Last July, Glenn Graham stepped into a new role after 28 years in the U.S. Air Force: Safety and Mission Assurance (SMA) director at Armstrong Flight Research Center. At what Graham calls a center of excellence for aviation in the mecca of aviation (the Antelope Valley North of Los Angeles) his experience is a great fit for the NASA center and its flying-focused missions.

“Everything we do is focused around aviation,” said Graham. “So as a career aviator, my goal is to make sure that every mission, every event we do and every take off results in a safe mission.”

Whether managing crew resources, checking systems before flight, learning how to deal with emergencies and contingences, or understanding the importance of self-discipline and accountability, Graham feels every mission he flew in the Air Force had lessons that can be applied to Armstrong’s workforce and mission, and he looks forward to sharing his experience to help ensure mission success.

As pertinent as the aviation connection is, it’s Graham’s last five years with the Air Force when he supported the Defense Contract Management Agency that truly prepared him for a role in SMA at NASA.

“[It gave me a] good appreciation and understanding for how important product quality is and making sure that every piece of material we procure conforms to the requirements of the mission,” he explained.

A Focus on the People

Aviation aside, Graham’s focus is on Armstrong’s people and culture.

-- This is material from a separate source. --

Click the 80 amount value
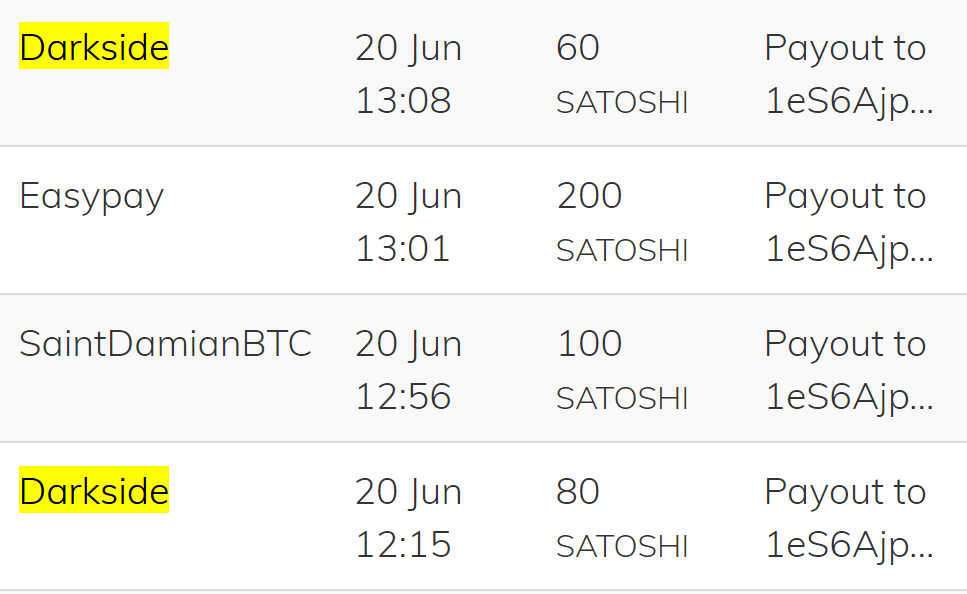The width and height of the screenshot is (967, 594). pyautogui.click(x=578, y=491)
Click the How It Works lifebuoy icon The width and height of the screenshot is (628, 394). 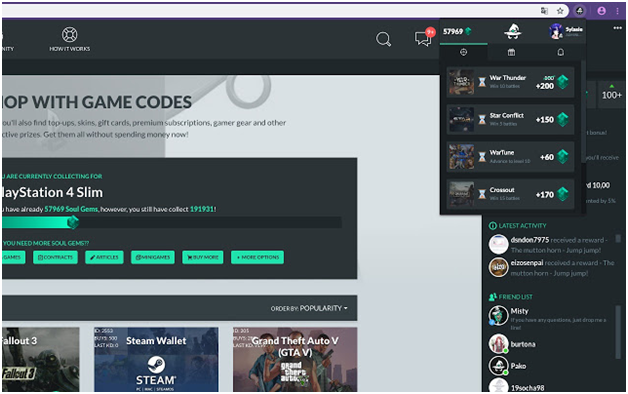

While from a technical standpoint he lists sitting on review boards and helping analyze upcoming projects from a safety standpoint as key responsibilities, he believes his bigger responsibility is the Safety Culture of the center.

Since he started, he’s been working with a team to review and analyze the third round of data from the Safety Culture Survey to identify issues and areas to improve. As Graham sees it, even though Armstrong has a great safety record, his job isn’t to dwell on that record, but rather to continue to improve it.

“From a big-picture standpoint, I’m a cheerleader and advocate for the workforce and for promoting a Safety Culture,” explained Graham. “[I want to] try to find where friction points and seams are and try to eliminate them. The end goal is to make sure every employee can go home safely at the end of the day with everything he or she came with. It’s a safety 24/7 concept so they come back safely the next day. It’s a holistic approach.”

He acknowledges that improving culture takes time. According to Graham, it takes everyone working together and building personal relationships to increase trust in the workplace, up and down the chain and across teams, and to continue Armstrong’s record of success.

“[You] can’t just levy new requirements on people and expect them to jump in line,” said Graham.
[You need to] figure out what motivates individuals and get them all to move in the same direction.”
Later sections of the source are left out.